The comprehensive report directed by Dr. Olivares does not stop at the food sector, it also reviews what is happening in the fashion, automotive, mobile telephony sector, as well as providing interesting reflections on the role of transparency, legal formulas, consumer rights… Of course, very revealing.

It is well known that citizens choose those brands that inspire them with confidence and, as the report shows, Reality Index According to Branward, the effect of the gap between what brands say and consumers perceive is directly undermining the trust of the latter and the reputation of the former.

There is no other way than transparency and brands will be forced to follow it, without the possibility of ignoring it, since what they do not tell will be told by others, thanks to new technologies and access to all kinds of information.

The classic models of Brand Management do not pay enough attention to the global management of intangible resources – brand, culture, behaviors, reputation – which must be approached under a vision aimed at all their audiences, allowing all the target audiences to be aligned in the same direction.
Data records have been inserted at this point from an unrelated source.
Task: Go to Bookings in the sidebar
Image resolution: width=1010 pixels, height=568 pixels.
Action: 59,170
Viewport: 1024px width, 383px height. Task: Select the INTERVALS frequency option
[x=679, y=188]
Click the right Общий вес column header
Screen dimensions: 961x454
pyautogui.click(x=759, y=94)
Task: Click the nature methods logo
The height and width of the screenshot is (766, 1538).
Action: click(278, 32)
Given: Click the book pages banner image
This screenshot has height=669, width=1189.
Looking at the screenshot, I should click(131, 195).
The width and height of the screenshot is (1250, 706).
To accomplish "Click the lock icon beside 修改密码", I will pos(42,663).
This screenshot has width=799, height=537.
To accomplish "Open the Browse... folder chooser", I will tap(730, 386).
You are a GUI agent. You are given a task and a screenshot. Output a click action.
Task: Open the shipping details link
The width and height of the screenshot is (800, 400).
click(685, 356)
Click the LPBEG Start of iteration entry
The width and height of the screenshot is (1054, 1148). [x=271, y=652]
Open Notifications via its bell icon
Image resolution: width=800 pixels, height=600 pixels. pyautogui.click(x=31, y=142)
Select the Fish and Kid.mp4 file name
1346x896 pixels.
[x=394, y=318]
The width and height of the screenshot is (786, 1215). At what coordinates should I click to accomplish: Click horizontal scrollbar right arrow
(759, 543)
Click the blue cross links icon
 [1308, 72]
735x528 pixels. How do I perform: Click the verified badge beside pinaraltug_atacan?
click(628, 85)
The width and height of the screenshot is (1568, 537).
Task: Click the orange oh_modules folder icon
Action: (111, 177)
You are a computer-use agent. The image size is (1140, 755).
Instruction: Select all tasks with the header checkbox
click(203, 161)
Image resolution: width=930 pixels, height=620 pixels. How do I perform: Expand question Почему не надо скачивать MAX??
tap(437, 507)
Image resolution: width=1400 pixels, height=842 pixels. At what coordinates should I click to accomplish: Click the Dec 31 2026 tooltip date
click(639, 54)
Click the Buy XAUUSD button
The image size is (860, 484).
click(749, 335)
Let’s think that 80% of citizens would not buy products or services from a brand with a bad reputation, and opacity does not exactly contribute to building a good reputation. In the face of a crisis, reversing the situation is complicated and expensive, very expensive; and recovering the initial situation is not always achievable.

As if that were not enough, in the coming years we will see how Artificial Intelligence assistants (Alexa, Siri, Cortana, etc.) will make many of the purchasing decisions for us. Artificial intelligence will soon be able to investigate these companies by analyzing all aspects of their production and management processes, an aspect that will lead to a new paradigm of transparency to which organizations will not be able to turn their backs.

Finally, let’s not forget the essential premise that brands are relationships and all relationships are built on trust.